§ To do:
**1.** Name every person identified by name in the column on Cordillera history, including its byline.
**2.** Output the portion of the column on Cordillera history starting at "By ARTHUR L." and ending at "of American colonizers.", reproduced without changes.

§ Passage given:
"""

By ARTHUR L. ALLAD-IW
www.nordis.net

It was a morning where I tried to fix my books and came by one of my favorite history books – William Henry Scott’s collected writings on the History of the Cordillera. Immediately, I opened and browsed through the Cordillera chronology.
“On December 2, 1899, Gen. (Gregorio) del Pilar dies in the Battle of Tirad Pass delaying American forces and allowing (Emilio) Aguinaldo to escape through Bontoc and Ifugao to the Cagayan Valley.”,  it read.

The chronology stated earlier that on November 20, 1899, news of President Emilio Aguinaldo’s approach before American invading forces reaches Cervantes (Ilocos Sur) On November 30, Aguinaldo and his party reached Cervantes. General del Pilar returns to defend Tirad Pass the next day. On December 2, at age 22, he died as the youngest general of the Philippine troops in the hands of American colonizers.

Of course, the next was the escape of Aguinaldo who on April of 1900 was arrested in Palanan, Isabela where a historian described his stay in that area as time for wining and dining with the elite most of the night. Aguinaldo then afterwards took his oath to support the Americans in the Philippines. If I remember it right, the oath was on April Fools Day in 1900.

"""

§ Information provided:
"""

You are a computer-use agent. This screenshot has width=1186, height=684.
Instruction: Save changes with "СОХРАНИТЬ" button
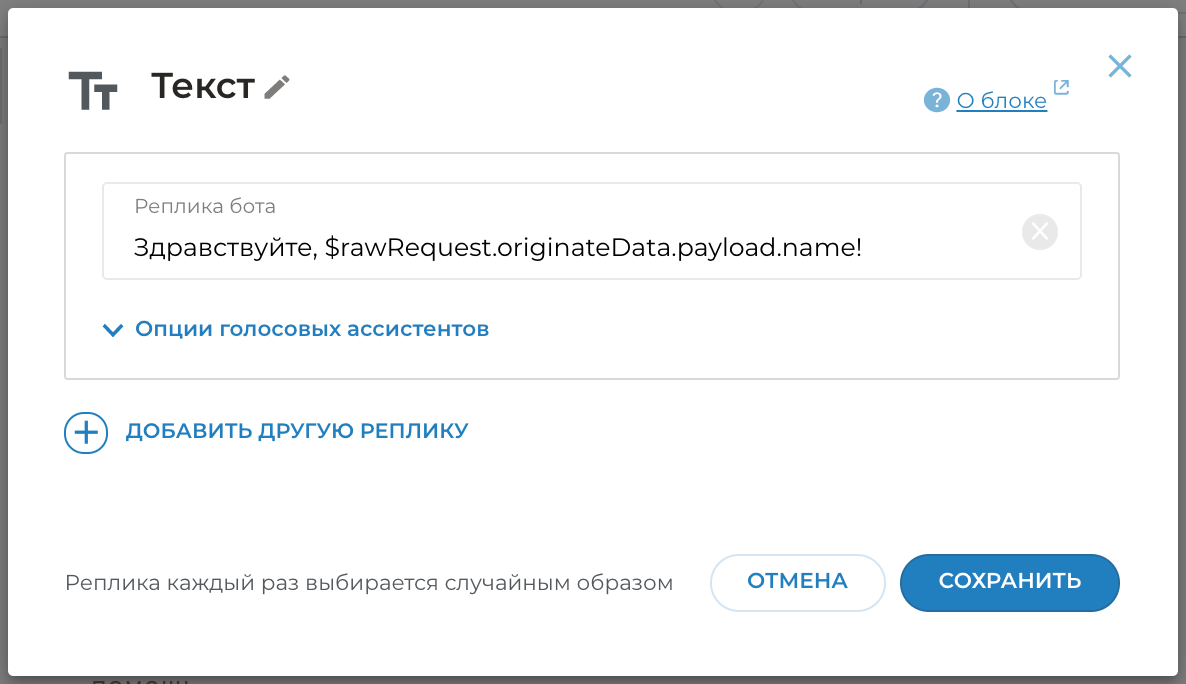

"""

§ Solved problems:
**1.** Arthur L. Allad-iw, William Henry Scott, Gregorio del Pilar, Emilio Aguinaldo

**2.**
By ARTHUR L. ALLAD-IW
www.nordis.net

It was a morning where I tried to fix my books and came by one of my favorite history books – William Henry Scott’s collected writings on the History of the Cordillera. Immediately, I opened and browsed through the Cordillera chronology.
“On December 2, 1899, Gen. (Gregorio) del Pilar dies in the Battle of Tirad Pass delaying American forces and allowing (Emilio) Aguinaldo to escape through Bontoc and Ifugao to the Cagayan Valley.”,  it read.

The chronology stated earlier that on November 20, 1899, news of President Emilio Aguinaldo’s approach before American invading forces reaches Cervantes (Ilocos Sur) On November 30, Aguinaldo and his party reached Cervantes. General del Pilar returns to defend Tirad Pass the next day. On December 2, at age 22, he died as the youngest general of the Philippine troops in the hands of American colonizers.